[Start of section]

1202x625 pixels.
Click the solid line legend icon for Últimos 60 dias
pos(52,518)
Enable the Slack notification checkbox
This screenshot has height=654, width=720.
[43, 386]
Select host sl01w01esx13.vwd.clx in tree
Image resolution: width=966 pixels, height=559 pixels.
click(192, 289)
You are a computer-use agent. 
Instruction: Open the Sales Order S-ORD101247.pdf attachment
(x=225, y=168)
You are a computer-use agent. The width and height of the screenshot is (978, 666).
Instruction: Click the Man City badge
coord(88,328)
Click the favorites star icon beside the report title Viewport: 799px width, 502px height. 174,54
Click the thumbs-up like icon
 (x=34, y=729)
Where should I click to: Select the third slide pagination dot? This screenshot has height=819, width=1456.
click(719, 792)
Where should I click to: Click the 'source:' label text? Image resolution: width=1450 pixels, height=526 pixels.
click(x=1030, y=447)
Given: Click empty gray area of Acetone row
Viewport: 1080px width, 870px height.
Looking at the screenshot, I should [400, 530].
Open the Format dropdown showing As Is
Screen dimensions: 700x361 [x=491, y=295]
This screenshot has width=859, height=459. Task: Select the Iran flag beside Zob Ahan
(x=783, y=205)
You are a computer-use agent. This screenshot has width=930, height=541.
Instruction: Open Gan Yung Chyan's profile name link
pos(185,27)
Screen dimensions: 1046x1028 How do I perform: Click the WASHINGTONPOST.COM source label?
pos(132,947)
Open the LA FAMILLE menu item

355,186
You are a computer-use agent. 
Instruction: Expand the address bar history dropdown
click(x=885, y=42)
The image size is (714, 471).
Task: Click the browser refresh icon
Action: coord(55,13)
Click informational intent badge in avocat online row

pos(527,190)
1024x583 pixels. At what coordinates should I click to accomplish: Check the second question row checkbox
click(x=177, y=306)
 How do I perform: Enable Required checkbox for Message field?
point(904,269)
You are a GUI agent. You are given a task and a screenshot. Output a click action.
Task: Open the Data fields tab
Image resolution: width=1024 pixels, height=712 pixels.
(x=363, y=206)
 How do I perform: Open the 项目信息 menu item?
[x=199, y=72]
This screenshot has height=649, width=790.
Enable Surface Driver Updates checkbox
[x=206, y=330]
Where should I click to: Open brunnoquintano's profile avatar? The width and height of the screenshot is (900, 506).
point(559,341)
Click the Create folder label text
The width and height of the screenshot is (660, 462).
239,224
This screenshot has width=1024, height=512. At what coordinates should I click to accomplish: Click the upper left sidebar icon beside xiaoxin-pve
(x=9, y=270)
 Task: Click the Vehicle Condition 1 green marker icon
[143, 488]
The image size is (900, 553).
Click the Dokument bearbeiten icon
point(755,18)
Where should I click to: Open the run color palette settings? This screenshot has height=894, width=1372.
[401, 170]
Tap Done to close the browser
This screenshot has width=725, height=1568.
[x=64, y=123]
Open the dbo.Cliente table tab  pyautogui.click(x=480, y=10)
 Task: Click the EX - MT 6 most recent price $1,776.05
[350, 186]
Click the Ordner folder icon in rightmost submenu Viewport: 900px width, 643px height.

[End of section]

# TASK BRIEF:
Nothing but the lines from the one that contains "Tap Done to close the browser" through the end of the data above should appear, each reproduced exactly.

# ANSWER SECTION:
Tap Done to close the browser
This screenshot has width=725, height=1568.
[x=64, y=123]
Open the dbo.Cliente table tab  pyautogui.click(x=480, y=10)
 Task: Click the EX - MT 6 most recent price $1,776.05
[350, 186]
Click the Ordner folder icon in rightmost submenu Viewport: 900px width, 643px height.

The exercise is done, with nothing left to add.